一通り説明が終わった所で実際にケーキを手に取り愛犬たちの試食会がスタートした。
この日集まったのは小型犬から中型犬までの9頭で、何でも食べるというくいしん坊もいれば外では食べないという犬や好みがはっきりしていて好きな物でなければ口にしない犬などそれぞれの性格があった。さらに愛犬を大事にしている厳しい目を持つ飼い主が食べている様子などを見ながら吟味する。
試食タイムが終わってから各参加者に感想や意見などを出してもらうと、小型犬の飼い主からはケーキの大きさが大きすぎる点が指摘され、サイズ展開を希望する声があがった。また普段は野菜を食べないという犬の飼い主からは最初は食べなかったが少し時間が経ったところで食べ始めたのでよほど美味しかったのだろうという感想も出てきた。また原材料が牛たんの皮、おから、野菜ということで安心して与えることができ、おやつというよりもその日の食事として食べさせられることができるのが良いとの意見も出てきた。
その他にも出た貴重な意見や感想、またアンケートの回答なども踏まえながら来年2月の販売開始を目標に次のステップへ進むこととなる。

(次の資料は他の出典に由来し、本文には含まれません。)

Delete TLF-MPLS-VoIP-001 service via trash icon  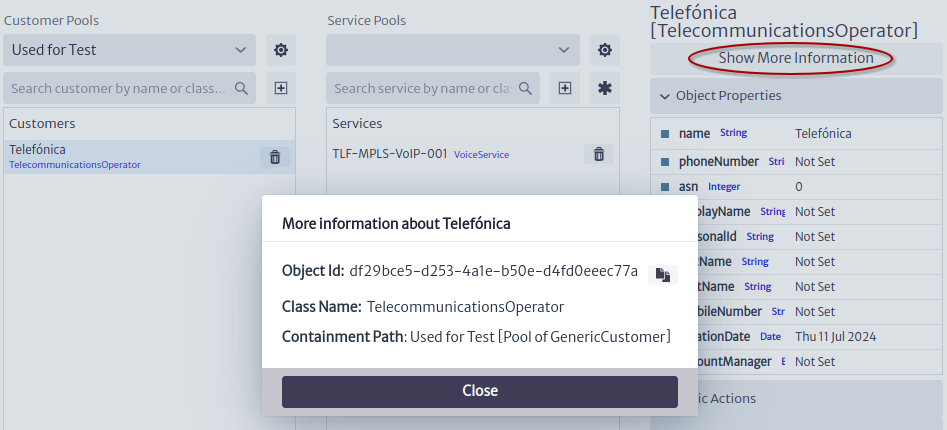(599, 154)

最後に開発担当の大澤さんに今回の試食会の感想を伺った。
「実際にわんちゃんに食べてもらい、その食いつきの良さに安心しました。わんちゃんが敏感に感じ取る匂いの事などもご意見をいただきましたので、そのあたりも研究しながら更に完成に近づけたいと思います。また手作りのケーキのため見た目の統一や野菜のクリームをより滑らかに塗ること、解凍した時の崩れ具合などの課題も引き続き解決していきたいと思います。今回の試食会は大変参考になりました。ありがとうございました」
種類も豊富でとっても美味しそうなひがしやまのオリジナルケーキ。わんこたちがあんまり美味しそうに食べるからちょっとつまみ食いしてみたら…想像をはるかに裏切る素材の素朴な味だったけど、わんこには大好評でした。これまで3度の試作をみてきたARCHE!編集部は試食会に出てきたケーキの出来栄えにほぼ完成か!?と思いましたが、まだまだ追求していくようです。実際に商品化される時はどんなケーキになっているのか、皆さんも発売を楽しみにしていてくださいね。